Page
◇ ◇ ◇ ◇ ◇

March 28, 2019 by Rowell Gormon

  • click here for part one – https://voices2go.com/2019/03/19/everybody-should-have-an-uncle-willie-part-one/

One of the biggest reasons I hit it off so well in the studio with producers and directors is my Imagination.  I’ve even had writers create something with one of my voice characters in mind.  I sometimes wonder why that sense of imagination isn’t commonplace.  And then I wonder where kids get their imaginations now…if they have any.

My parents fostered mine and gave it plenty of room to grow.  But it was my mom’s younger brother (he let us call him “Willie” instead of Bill) who gave it a sharper focus, and made it the launchpad into a career, even before he knew he was doing it for me.

Treasures From an Accidental Time Capsule

It was there in a stack of battered comic books left behind in grandma’s house, including the original Captain Marvel.  It was there in the old 78rpm records of Spike Jones & His City Slickers he must’ve listened to as well.

Mom and dad would take the family to the drive-in movies once in awhile, but I think Willie was the only one brave enough to take me to a Kiddie Matinee at the local theatre.  We were probably the only ones there who actually came to see the picture (“The Lone Ranger“), and I can still remember my usually cheerful uncle’s sour reaction as we went home: “That’s the LAST time I go to an indoor movie!”

◇ ◇ ◇ ◇ ◇

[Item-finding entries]
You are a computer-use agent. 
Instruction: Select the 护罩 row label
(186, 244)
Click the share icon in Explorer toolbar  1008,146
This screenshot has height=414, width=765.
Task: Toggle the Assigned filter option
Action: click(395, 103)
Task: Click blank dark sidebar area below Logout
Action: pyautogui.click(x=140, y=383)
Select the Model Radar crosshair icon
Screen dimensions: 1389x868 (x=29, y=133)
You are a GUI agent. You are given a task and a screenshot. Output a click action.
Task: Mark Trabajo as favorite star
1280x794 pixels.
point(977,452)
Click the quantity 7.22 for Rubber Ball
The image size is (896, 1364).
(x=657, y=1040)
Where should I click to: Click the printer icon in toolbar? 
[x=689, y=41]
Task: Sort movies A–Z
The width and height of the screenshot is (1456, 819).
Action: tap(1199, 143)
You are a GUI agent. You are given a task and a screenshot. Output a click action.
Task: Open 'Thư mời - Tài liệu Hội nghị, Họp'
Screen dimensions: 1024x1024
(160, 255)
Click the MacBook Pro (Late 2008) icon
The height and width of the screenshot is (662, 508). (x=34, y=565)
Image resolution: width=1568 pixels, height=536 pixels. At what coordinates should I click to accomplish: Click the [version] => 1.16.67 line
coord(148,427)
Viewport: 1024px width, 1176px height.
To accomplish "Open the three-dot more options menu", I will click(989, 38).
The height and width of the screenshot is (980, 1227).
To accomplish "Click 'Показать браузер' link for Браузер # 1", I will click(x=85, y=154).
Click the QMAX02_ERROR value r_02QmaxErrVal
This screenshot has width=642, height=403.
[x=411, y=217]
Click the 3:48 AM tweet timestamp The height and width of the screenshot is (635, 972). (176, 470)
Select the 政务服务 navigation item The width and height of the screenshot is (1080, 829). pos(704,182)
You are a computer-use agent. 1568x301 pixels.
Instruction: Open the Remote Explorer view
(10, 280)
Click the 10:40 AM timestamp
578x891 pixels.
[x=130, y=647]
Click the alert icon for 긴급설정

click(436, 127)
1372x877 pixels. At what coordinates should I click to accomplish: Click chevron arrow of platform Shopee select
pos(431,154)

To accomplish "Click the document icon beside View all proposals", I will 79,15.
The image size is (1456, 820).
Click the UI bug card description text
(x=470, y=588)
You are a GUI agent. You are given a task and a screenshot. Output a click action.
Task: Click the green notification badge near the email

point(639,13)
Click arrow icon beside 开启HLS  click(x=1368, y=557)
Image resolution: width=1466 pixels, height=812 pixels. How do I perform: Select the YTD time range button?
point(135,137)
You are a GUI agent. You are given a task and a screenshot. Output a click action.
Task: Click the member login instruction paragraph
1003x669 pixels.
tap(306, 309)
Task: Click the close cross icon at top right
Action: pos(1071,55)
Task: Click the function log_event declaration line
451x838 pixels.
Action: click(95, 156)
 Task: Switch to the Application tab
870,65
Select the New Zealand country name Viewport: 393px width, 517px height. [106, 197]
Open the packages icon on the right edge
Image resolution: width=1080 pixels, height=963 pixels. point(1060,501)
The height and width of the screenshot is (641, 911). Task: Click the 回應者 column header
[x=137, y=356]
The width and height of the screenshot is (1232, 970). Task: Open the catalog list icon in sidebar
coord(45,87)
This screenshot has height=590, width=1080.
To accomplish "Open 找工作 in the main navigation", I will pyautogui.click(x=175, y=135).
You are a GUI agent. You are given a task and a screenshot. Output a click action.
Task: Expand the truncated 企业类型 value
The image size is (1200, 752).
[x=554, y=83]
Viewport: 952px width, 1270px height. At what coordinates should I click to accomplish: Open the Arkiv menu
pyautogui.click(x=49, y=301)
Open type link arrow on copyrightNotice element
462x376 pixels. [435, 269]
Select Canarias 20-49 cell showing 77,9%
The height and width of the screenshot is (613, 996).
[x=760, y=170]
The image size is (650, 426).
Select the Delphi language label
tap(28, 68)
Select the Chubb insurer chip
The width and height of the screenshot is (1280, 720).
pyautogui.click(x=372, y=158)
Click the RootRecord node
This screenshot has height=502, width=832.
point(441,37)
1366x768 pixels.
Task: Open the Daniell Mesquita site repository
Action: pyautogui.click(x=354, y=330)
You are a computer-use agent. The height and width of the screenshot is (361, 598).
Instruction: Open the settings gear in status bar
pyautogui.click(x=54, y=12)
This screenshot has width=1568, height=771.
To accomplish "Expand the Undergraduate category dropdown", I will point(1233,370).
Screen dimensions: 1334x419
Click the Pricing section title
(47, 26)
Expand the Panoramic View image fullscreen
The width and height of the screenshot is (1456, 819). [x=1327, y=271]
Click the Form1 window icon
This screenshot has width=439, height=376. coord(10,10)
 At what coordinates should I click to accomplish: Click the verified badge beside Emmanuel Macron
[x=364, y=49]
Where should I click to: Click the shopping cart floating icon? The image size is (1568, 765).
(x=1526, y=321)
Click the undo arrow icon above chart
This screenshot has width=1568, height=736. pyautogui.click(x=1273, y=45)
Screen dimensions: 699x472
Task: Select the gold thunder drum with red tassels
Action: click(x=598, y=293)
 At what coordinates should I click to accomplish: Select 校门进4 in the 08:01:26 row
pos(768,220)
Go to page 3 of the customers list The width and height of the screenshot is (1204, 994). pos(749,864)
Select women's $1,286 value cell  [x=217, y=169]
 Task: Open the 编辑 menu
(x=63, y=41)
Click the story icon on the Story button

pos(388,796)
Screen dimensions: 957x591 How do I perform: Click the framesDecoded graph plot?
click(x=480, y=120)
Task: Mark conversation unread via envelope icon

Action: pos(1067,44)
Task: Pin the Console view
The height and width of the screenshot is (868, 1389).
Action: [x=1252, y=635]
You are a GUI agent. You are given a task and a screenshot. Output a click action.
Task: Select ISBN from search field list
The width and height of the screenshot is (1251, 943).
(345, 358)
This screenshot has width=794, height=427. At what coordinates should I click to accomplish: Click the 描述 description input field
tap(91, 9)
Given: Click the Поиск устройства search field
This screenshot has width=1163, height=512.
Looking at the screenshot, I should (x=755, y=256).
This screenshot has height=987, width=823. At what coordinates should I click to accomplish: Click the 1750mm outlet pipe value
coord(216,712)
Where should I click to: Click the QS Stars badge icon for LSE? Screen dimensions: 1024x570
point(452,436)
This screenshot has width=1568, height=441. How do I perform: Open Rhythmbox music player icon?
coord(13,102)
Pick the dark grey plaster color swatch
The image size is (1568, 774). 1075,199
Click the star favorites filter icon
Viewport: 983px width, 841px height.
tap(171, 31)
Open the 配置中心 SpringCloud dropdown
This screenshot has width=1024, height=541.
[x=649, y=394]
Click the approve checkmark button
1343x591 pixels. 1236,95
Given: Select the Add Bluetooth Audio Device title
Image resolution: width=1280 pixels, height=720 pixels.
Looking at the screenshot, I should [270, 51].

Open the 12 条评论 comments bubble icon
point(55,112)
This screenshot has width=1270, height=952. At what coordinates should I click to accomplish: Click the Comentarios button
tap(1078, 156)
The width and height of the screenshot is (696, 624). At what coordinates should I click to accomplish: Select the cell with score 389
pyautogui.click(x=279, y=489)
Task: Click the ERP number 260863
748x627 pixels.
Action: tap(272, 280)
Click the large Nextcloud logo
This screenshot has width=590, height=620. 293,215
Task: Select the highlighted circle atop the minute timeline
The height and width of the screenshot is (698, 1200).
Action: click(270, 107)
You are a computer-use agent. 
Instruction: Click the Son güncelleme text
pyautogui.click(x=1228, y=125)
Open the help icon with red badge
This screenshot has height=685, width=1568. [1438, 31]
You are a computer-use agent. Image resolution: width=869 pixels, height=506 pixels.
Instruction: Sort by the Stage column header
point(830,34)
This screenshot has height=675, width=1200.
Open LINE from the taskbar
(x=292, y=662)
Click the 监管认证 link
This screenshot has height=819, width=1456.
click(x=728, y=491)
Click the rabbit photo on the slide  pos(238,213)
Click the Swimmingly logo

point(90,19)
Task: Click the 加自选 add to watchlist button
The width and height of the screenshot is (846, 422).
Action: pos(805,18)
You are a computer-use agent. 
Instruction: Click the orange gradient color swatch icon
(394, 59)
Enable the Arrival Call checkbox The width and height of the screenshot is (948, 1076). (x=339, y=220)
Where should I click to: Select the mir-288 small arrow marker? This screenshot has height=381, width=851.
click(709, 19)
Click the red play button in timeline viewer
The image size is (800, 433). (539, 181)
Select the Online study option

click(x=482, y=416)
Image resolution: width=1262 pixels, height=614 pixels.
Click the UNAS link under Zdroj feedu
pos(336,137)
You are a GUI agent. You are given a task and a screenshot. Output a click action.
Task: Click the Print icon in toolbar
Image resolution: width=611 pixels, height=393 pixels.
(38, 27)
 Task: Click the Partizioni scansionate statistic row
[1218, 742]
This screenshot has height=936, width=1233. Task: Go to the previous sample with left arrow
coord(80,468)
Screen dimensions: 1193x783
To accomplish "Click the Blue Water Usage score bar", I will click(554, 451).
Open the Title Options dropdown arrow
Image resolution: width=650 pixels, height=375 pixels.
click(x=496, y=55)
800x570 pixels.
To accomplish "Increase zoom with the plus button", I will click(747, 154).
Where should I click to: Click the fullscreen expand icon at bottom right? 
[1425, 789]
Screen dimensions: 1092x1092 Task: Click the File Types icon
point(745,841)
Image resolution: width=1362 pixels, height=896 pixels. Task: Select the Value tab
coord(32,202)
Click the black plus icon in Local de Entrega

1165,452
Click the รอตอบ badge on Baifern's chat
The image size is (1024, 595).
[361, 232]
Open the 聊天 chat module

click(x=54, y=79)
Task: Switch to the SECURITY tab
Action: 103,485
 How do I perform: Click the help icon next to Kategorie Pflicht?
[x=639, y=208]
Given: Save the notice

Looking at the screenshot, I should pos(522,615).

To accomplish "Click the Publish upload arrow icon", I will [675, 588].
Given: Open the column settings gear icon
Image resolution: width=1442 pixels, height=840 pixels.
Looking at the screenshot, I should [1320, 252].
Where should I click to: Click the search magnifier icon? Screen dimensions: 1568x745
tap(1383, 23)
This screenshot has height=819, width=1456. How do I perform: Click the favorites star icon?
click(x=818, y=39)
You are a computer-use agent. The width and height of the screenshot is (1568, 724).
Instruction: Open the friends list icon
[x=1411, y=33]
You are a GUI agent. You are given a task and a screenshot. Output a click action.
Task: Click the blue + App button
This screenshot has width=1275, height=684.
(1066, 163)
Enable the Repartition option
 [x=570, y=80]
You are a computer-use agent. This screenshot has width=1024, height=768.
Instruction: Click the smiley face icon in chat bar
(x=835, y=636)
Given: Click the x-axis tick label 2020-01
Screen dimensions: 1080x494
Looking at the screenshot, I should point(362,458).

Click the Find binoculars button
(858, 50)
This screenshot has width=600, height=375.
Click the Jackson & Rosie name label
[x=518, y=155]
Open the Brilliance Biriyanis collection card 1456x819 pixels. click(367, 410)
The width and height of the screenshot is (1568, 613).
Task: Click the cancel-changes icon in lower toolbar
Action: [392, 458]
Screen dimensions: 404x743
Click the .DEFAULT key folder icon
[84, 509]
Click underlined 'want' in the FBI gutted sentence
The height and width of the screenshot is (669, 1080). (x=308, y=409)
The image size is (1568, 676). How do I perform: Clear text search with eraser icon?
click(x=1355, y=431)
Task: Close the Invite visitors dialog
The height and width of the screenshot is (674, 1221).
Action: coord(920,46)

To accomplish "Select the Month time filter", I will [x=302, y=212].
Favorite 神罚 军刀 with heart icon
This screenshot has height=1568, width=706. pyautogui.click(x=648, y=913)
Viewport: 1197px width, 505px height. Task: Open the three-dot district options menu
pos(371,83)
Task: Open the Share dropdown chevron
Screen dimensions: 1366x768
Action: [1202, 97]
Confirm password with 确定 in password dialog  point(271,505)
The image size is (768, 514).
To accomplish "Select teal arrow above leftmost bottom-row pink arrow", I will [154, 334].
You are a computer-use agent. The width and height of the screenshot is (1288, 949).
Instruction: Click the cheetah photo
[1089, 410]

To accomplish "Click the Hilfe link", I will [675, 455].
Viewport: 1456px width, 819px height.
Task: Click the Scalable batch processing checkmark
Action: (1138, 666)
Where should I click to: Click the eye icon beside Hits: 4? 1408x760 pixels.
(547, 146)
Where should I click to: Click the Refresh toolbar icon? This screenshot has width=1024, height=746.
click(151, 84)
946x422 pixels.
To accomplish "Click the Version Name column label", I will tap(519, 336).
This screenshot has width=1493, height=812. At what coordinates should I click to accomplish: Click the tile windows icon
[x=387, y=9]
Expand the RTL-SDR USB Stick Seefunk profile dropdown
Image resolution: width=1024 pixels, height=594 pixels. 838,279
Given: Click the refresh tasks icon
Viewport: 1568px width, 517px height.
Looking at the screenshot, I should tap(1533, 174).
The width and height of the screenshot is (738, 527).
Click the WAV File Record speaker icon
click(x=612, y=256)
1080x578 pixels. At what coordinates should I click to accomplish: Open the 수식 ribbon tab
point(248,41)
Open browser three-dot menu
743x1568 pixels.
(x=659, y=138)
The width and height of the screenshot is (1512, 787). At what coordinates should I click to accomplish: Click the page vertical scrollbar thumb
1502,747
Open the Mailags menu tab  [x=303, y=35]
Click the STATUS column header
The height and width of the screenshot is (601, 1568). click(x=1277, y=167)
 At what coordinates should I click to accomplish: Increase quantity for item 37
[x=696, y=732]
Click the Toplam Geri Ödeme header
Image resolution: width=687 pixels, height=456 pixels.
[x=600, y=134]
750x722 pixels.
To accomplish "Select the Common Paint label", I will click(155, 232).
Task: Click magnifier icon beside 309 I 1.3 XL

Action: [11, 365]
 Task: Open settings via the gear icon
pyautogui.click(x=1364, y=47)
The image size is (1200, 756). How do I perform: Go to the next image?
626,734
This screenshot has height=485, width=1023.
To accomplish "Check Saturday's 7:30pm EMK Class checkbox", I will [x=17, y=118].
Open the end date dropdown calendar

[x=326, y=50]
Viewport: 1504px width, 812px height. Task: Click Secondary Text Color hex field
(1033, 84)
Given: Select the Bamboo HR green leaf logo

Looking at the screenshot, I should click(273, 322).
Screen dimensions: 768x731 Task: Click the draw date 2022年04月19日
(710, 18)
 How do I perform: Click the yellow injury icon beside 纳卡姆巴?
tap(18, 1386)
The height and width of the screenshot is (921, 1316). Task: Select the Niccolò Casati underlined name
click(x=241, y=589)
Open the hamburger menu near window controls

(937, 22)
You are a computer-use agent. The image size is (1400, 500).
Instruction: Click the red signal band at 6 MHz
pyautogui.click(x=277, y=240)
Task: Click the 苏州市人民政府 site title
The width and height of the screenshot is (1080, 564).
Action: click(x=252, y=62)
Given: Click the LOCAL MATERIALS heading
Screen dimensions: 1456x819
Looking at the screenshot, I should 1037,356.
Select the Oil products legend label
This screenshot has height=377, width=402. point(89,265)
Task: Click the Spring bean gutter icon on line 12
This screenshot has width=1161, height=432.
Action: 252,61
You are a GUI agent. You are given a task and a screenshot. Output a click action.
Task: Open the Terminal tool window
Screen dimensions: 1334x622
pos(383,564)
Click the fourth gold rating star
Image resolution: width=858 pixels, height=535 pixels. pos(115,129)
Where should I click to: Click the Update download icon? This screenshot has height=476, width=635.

◇ ◇ ◇ ◇ ◇

Tasks to carry out
1 - Condense the paragraph of the post that begins "My parents fostered mine" into one or two shorter sentences, keeping its main facts.
2 - Rewrite the passage of the post from "One of the biggest" up to and including "doing it for me.", putting "widespread" in place of "commonplace".

Results in order
1 - The writer's parents nurtured the writer's imagination, but the mother's younger brother, who let the family call him "Willie" instead of Bill, sharpened its focus and made it the launchpad for a career, even before he knew he was doing so.

2 -
One of the biggest reasons I hit it off so well in the studio with producers and directors is my Imagination.  I’ve even had writers create something with one of my voice characters in mind.  I sometimes wonder why that sense of imagination isn’t widespread.  And then I wonder where kids get their imaginations now…if they have any.

My parents fostered mine and gave it plenty of room to grow.  But it was my mom’s younger brother (he let us call him “Willie” instead of Bill) who gave it a sharper focus, and made it the launchpad into a career, even before he knew he was doing it for me.